You are going to be called names, the closest people to you are going to tell you that your ideas would not work, people are going to be mean to you for no particular fault of yours, and you are going to be stereotyped because of your gender, religion, or race. In the age of social media, we have become more unkind to each other, shutting each other up, and not listening to each other is the new norm. Learning to filter out the noise and tune into the frequency you want to listen to, is an act of self-discipline. People are going to try to hurt you with their words and actions but always remember that “It is not what you hear, it is what you listen to.” As the Austrian psychiatrist, Holocaust survivor, and author of Man’s Search for Meaning, Viktor Frankl once said “Between stimulus and response there is a space. In that space is our power to choose our response. In our response lies our growth and our freedom.”

It takes someone who is hurt to try to hurt someone else, hurt people hurt people. Most people are going through a lot of things that you know nothing about, behind those smiles is someone that is using their hurt as a cry for help.
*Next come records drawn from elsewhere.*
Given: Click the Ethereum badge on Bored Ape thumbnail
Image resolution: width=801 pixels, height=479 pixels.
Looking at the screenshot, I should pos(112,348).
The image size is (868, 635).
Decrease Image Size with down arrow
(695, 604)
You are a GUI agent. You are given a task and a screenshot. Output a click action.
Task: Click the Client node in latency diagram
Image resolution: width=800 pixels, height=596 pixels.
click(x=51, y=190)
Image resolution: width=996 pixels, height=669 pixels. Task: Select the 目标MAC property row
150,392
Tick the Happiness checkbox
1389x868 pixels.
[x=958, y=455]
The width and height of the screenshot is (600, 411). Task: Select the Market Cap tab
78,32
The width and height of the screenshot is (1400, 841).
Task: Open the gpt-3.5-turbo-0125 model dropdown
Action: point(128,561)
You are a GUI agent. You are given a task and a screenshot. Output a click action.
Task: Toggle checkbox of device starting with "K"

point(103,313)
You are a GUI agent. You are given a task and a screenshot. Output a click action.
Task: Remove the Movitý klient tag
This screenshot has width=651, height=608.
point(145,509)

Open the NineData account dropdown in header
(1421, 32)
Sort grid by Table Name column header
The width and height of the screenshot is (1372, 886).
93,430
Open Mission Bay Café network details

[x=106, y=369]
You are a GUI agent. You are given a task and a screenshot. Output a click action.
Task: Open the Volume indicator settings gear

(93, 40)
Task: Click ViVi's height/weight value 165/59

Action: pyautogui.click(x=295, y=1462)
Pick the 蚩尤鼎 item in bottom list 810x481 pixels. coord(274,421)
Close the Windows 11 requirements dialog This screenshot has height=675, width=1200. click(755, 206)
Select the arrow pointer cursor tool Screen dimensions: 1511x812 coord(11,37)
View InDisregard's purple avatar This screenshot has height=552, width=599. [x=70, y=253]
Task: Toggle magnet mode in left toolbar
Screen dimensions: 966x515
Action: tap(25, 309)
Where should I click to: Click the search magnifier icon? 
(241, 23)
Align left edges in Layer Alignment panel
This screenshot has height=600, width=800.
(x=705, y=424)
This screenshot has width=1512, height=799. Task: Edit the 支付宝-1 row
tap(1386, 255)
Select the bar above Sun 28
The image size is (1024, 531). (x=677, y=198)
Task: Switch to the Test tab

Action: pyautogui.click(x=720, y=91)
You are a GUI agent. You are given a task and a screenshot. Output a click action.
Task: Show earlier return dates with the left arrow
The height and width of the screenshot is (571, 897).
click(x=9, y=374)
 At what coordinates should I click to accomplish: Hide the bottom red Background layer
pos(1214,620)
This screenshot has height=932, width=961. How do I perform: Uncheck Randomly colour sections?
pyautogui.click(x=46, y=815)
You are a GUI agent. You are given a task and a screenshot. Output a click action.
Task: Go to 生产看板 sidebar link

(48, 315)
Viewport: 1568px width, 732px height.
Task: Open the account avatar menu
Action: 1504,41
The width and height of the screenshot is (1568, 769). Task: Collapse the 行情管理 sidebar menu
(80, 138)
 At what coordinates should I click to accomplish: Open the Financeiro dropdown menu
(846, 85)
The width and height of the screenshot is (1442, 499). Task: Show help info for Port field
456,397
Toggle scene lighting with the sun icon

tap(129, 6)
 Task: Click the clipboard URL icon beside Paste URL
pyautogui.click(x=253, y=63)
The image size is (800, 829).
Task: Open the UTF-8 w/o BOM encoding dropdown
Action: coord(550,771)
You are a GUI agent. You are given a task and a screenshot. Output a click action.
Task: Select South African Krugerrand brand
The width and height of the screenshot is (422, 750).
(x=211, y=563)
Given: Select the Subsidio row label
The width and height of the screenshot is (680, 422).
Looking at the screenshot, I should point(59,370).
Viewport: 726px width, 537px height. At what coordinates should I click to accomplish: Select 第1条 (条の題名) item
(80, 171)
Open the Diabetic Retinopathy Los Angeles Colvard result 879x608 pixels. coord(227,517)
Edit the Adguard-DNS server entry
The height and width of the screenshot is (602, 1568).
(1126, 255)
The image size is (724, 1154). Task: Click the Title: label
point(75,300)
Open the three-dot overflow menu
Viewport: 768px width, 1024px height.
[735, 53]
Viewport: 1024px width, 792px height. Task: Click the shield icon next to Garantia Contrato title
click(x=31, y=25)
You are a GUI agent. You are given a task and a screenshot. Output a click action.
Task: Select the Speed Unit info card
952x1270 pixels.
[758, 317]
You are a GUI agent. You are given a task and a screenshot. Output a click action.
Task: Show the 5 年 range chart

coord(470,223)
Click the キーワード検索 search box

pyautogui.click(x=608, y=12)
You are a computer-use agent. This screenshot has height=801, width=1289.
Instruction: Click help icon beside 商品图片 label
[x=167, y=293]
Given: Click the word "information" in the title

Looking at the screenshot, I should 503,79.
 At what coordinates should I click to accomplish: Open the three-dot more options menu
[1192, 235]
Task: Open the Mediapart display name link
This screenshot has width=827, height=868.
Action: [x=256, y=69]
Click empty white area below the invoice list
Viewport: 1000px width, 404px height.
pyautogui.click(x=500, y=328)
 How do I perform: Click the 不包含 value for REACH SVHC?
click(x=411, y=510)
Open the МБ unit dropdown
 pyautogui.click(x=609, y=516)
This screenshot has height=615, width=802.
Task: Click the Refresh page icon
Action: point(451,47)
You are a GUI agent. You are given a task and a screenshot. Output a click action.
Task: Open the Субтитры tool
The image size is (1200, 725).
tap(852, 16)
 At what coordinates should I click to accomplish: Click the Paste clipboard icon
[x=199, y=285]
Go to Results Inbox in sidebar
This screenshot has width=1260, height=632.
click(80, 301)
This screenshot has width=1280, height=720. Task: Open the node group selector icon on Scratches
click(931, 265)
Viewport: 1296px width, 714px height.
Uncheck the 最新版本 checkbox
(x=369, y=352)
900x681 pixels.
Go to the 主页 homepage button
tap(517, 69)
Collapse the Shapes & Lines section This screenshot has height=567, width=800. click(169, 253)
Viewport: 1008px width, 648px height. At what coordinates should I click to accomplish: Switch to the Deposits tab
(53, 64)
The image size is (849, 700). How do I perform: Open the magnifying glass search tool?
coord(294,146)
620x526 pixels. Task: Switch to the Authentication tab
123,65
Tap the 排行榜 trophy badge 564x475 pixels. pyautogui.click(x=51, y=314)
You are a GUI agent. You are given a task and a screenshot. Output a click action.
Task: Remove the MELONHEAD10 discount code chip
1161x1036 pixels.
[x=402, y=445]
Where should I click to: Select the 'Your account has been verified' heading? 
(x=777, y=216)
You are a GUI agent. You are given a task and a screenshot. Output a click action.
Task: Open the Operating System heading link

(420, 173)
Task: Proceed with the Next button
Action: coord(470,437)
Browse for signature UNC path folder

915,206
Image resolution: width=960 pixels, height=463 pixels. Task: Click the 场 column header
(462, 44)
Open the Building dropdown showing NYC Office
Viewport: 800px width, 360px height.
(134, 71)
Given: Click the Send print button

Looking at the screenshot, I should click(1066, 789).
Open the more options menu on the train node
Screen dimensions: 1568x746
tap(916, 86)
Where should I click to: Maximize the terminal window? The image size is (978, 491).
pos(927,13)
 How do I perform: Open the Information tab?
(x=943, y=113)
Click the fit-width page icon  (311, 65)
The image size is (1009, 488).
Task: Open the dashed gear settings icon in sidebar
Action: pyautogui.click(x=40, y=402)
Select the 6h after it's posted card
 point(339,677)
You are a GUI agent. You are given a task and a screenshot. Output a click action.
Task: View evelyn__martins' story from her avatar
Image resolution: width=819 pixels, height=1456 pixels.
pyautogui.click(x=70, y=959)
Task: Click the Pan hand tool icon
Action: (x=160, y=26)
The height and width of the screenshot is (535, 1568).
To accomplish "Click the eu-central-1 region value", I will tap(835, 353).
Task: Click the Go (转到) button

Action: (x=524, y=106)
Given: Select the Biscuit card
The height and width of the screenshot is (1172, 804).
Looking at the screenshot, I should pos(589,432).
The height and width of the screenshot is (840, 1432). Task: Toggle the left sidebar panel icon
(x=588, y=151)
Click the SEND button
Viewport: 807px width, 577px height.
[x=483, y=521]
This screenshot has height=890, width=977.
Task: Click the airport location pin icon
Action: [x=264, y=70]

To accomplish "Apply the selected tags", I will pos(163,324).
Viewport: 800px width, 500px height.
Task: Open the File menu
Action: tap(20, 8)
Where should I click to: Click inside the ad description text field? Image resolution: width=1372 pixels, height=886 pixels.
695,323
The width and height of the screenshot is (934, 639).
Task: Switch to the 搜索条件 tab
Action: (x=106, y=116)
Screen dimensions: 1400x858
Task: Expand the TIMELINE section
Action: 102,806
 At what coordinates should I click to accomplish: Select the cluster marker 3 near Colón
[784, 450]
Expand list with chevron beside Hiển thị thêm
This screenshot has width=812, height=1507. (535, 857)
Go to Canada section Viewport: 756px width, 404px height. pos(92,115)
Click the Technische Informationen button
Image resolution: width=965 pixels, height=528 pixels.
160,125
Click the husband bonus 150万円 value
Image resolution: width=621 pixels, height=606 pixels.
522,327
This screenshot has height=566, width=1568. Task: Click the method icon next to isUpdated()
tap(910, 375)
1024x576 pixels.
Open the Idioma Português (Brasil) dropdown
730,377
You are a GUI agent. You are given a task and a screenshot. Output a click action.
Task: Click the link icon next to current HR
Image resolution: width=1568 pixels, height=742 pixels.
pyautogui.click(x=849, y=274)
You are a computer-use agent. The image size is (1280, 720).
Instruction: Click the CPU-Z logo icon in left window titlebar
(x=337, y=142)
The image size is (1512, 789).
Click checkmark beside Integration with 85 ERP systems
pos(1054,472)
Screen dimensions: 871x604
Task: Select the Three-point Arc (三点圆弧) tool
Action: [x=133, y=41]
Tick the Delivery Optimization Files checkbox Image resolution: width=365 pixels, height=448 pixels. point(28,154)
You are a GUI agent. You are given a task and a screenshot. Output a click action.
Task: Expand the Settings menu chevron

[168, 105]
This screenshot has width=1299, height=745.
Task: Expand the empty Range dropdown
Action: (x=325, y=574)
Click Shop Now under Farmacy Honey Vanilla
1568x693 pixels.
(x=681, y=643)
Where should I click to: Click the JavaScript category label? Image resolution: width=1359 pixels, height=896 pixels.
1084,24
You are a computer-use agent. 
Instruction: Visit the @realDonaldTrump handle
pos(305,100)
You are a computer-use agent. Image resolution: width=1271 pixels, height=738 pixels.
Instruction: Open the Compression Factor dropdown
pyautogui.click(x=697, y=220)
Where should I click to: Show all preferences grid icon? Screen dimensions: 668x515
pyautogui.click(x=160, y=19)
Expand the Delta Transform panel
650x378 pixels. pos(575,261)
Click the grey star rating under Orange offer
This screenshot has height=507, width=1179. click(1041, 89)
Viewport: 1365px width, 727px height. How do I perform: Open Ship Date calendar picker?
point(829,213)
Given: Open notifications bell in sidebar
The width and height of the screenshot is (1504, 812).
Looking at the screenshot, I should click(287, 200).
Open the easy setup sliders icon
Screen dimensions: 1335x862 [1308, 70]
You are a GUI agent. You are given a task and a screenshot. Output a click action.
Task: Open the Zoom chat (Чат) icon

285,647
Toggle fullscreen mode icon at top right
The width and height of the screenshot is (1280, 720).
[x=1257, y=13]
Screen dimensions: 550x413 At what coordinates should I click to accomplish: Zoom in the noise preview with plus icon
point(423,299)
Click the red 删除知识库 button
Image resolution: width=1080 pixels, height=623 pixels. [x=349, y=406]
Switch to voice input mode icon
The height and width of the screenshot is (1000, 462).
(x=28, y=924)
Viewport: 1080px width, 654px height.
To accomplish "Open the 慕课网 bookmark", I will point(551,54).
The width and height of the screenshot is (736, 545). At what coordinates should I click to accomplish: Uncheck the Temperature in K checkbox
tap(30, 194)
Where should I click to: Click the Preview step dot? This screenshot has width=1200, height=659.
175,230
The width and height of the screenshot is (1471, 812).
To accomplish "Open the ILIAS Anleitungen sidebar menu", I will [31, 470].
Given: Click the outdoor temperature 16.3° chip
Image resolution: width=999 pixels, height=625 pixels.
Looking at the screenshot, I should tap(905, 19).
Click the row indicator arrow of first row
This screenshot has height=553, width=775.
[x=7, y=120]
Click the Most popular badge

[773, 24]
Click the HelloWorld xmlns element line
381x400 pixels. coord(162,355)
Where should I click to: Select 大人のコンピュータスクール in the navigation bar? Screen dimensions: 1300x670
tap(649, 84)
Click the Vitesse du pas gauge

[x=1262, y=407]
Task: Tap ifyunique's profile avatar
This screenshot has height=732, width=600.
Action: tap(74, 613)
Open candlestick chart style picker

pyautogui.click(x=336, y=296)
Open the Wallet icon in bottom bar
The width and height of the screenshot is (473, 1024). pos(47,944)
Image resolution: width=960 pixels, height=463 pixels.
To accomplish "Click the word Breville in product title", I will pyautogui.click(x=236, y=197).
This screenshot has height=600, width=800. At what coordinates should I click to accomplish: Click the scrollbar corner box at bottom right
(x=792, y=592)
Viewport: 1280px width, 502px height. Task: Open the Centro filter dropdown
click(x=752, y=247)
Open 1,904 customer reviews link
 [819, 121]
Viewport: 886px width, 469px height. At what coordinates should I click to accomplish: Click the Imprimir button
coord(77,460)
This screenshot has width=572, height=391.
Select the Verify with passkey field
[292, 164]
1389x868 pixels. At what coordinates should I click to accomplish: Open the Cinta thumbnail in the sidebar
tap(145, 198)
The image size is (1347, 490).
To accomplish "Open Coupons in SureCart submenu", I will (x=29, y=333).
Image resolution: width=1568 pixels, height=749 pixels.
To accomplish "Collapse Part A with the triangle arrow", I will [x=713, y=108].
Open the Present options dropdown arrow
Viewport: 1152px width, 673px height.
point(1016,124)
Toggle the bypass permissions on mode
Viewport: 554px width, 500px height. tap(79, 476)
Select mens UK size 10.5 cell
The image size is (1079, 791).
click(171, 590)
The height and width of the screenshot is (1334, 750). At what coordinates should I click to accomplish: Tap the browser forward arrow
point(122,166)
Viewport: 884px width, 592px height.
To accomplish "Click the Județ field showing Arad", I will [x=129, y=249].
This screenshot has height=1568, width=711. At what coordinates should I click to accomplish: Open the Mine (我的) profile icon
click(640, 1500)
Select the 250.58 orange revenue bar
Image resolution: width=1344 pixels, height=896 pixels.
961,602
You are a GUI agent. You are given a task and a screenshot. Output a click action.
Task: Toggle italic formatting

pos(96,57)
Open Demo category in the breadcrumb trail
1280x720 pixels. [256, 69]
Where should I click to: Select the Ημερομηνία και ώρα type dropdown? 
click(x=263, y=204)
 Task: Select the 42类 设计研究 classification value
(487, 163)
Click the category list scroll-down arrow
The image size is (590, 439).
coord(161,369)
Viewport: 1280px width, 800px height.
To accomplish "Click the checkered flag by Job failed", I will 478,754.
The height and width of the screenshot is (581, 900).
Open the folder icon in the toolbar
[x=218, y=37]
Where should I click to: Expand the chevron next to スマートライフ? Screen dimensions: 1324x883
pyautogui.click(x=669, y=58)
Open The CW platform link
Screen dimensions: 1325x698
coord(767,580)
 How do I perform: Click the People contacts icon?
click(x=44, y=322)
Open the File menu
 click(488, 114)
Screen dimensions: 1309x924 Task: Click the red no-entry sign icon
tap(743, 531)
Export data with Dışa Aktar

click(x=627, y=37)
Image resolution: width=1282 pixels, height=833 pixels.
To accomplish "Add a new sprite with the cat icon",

When people say nasty things or do things that try to hurt you or bait you for reaction, remember the words of the Roman emperor and Stoic philosopher
Marcus Aurelius who said:

“When you wake up in the morning, tell yourself: the people I deal with today will be meddling, ungrateful, arrogant, dishonest, jealous and surly. They are like this because they can’t tell good from evil. But I have seen the beauty of good, and the ugliness of evil, and have recognized that the wrongdoer has a nature related to my own – not of the same blood and birth, but the same mind, and possessing a share of the divine. And so none of them can hurt me. No one can implicate me in ugliness. Nor can I feel angry at my relative, or hate him. We were born to work together like feet, hands and eyes, like the two rows of teeth, upper and lower. To obstruct each other is unnatural. To feel anger at someone, to turn your back on him: these are unnatural.”